前回は「「ノーサンキュー」のフィリップス提督〜英海軍司令官の矜持・悪夢のプリンス・オブ・ウェールズ撃沈・松永航空隊の強力な攻撃〜」の話でした。
海軍の先生=大英帝国に大勝利:「猿真似」から世界三大海軍国へ
日本側の圧勝に終わったマレー沖海戦。
「鳴り物入り」と表現しても良いほど、強気で乗り込んできたフィリップス司令官は、
Jap(日本人への蔑称)など
Prince of Walesで踏み潰してくれるわ!
当初、このように豪語し、
Japanには多数の航空隊が
いるようです・・・
真珠湾では、Japanの航空隊が
United Statesの多数の戦艦を撃沈した報告を受けています・・・
どうやら、最近のJapanの航空隊の
打撃力は侮れません!
このように「日本軍の航空隊の打撃力」への懸念を指摘する幕僚たちに対して、
Japanの航空隊は、古い機種で
力量も非常に低いと聞いている・・・
真珠湾は、戦艦は停泊していたが、
我が艦隊は機敏に動いている!
奴らが、我が艦隊の周りをビュンビュン飛んでいようが、
爆弾も魚雷も当たるはずがないわ!
このように考え、「日本を見下していた」フィリップス司令官。
英海軍軍令部から引き抜かれ「英海軍の宝」と言われていてフィリップス司令官。
大体、Japanが我がGreat Britainと
戦うこと自体、冗談ではないわ・・・
内心、こう思っていたでしょう。
そもそも明治維新以降、急速に近代化した大日本帝国および大日本帝国海軍。
幕末の弱小国から一気に世界の強国に躍進
幕末から明治維新の頃の日本は、佐賀藩・薩摩藩などで一部の藩が造船技術を持っていました。
我が佐賀藩は独自の
技術を磨き上げるのだ!
日本の公式の窓口であった長崎の警備を任され、長崎の隣に位置した大藩・佐賀藩。
佐賀藩第10代藩主 鍋島閑叟は先見性が鋭く、自国で当時の欧米と同等の技術を持ちました。
江藤新平と鍋島閑叟に関するエピソードを、上記リンクでご紹介しています。
明治維新によって、一気に近代国家へと「変貌した」というよりも「飛翔した」大日本帝国。
とにかく、欧米から
学ぶのだ!
「猿真似」と呼ばれようが、
構わん!
その後、急速な「欧化」を推進し「欧米と並ぶ」ために「欧米と似た国家となる」ことを目指した日本。

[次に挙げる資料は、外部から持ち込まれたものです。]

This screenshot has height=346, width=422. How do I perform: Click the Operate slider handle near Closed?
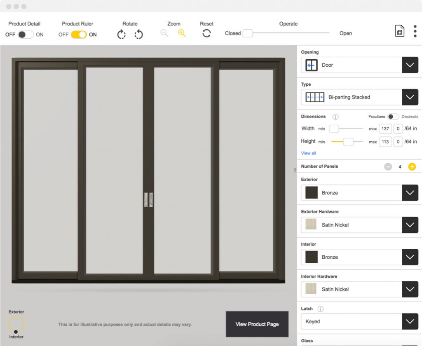tap(247, 33)
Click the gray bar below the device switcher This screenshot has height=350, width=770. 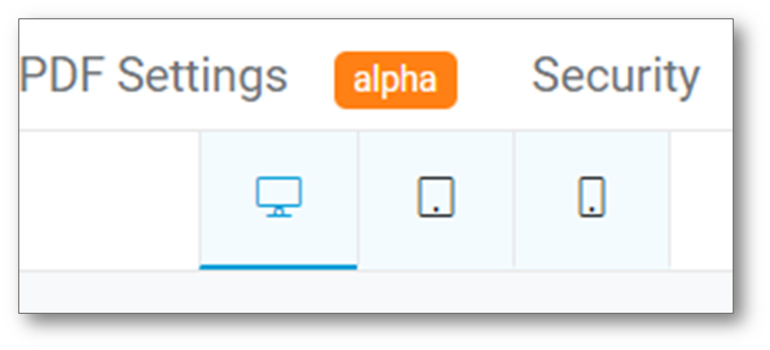pyautogui.click(x=376, y=292)
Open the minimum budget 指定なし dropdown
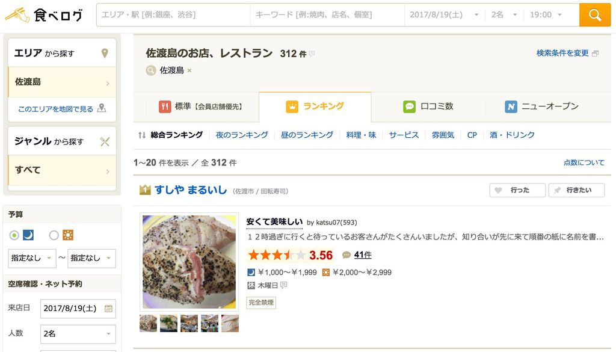Screen dimensions: 616x352 [32, 258]
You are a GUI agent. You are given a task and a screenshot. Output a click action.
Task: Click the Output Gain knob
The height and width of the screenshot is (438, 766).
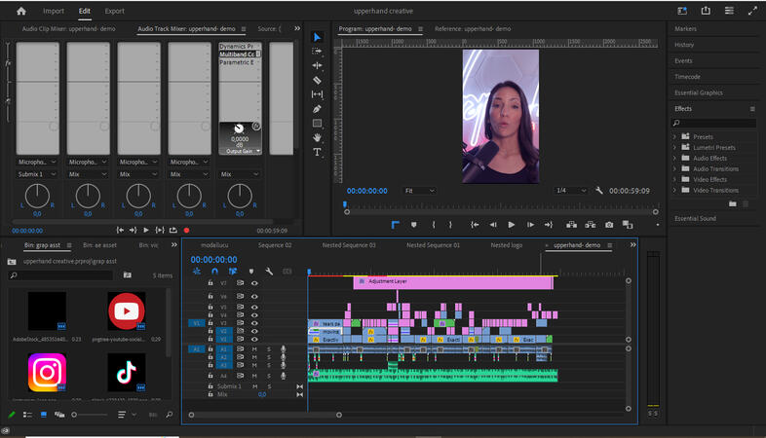tap(239, 129)
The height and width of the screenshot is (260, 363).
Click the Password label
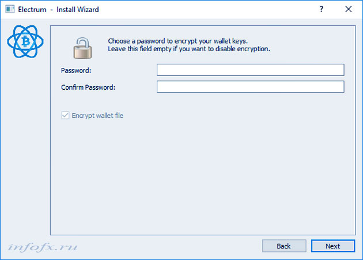pos(76,71)
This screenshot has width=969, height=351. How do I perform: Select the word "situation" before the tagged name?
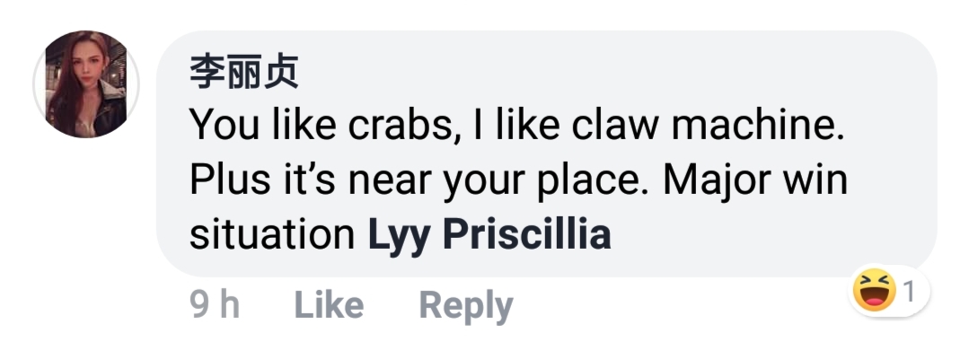(272, 236)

1890年には、「欧米らしい憲法」をアジアで初めて施行するに至りました。
そして、日清・日露の戦いを勝ち抜き、一気に世界の強国に躍り出た日本。
それでも、当時の大日本帝国の造船技術は貧弱で、ほとんどが大英帝国製でした。
東郷平八郎長官が座乗した、日本海海戦での旗艦三笠もまた大英帝国製です。
この時は、日英同盟によって「仲間」であった大日本帝国と大英帝国。
この「大英帝国」は「月とスッポンの結婚」と評価される状況でした。
そして、大日本帝国にとっては、大英帝国は「海軍の先生」という存在だったのです。
さらにガンガン海軍力を増強し「強国」を超えて、遂に海軍三強国となった大日本帝国海軍。
異常な大戦果に熱狂した大日本帝国:失墜した大英帝国のプライド
ま、まさか・・・
Japanに敗北するとは・・・
「完全な想定外の結果」となってしまったフィリップス司令官。
こ、こんな馬鹿なことが
ありえるのか・・・
当時、インド・オーストラリアなどに広大な植民地を有していた大英帝国。
幕末には、清国に戦争をふっかけて、「アジアの盟主」であった清国を叩き潰した大英帝国。
まさか、我がGreat Britainが
AsiaのJapanごときに・・・
優れた能力を持っていたフィリップス司令官でしたが、状況が理解できなかったでしょう。
プリンス・オブ・ウェールズが沈没する中、
おい!
俺たちを助けてくれ!
こっちの駆逐艦に
来るんだ!
大勢の英国の将兵は、駆逐艦によって救助されました。
航空隊名 | 爆撃機 | 雷撃機 | 合計 |
元山航空隊 | 9 | 17 | 26 |
鹿屋航空隊 | 0 | 26 | 26 |
美幌航空隊 | 25 | 8 | 33 |
合計 | 34 | 51 | 85 |
85機もの大航空隊で、英艦隊を攻撃続けた大日本帝国航空隊でしたが、
プリンス・オブ・ウェールズを撃沈した
以上、将兵救助の駆逐艦は攻撃するな!
武士を貫く姿勢から駆逐艦への攻撃を控えることを言明した松永司令官でした。
この結果、英海軍の戦死者は、戦艦沈没の割には比較的少なくなりました。
・・・・・
当時の「大英帝国海軍の顔」とも言えるフィリップス司令官は、海に沈んでゆきました。
プリンス・オブ・ウェールズが沈む際に、
No,
Thank you.
こう言って「退艦を拒否した」と伝わるフィリップス司令官ですが、
Phillips司令官は、
脱出して、泳いでいましたが・・・
Prince of Wales沈没による
海のうねりの中に巻き込まれて、戦死しました・・・
このように「フィリップス司令官は脱出を試みたが戦死してしまった」説もあります。
「プリンス・オブ・ウェールズ撃沈とフィリップス司令官の行方」は諸説ありますが、筆者は、
No,
Thank you.
こう「フィリップス司令官が言い残した」と考えます。
そして、大英帝国のプライドは、ズタズタに傷ついてしまいました。
プリンス・オブ・ウェールズとレパルスを
撃沈したぞ!
我が航空隊の強さを
世界に知らしめたのだ!
大日本帝国海軍は、大戦果に異常なほど熱狂しました。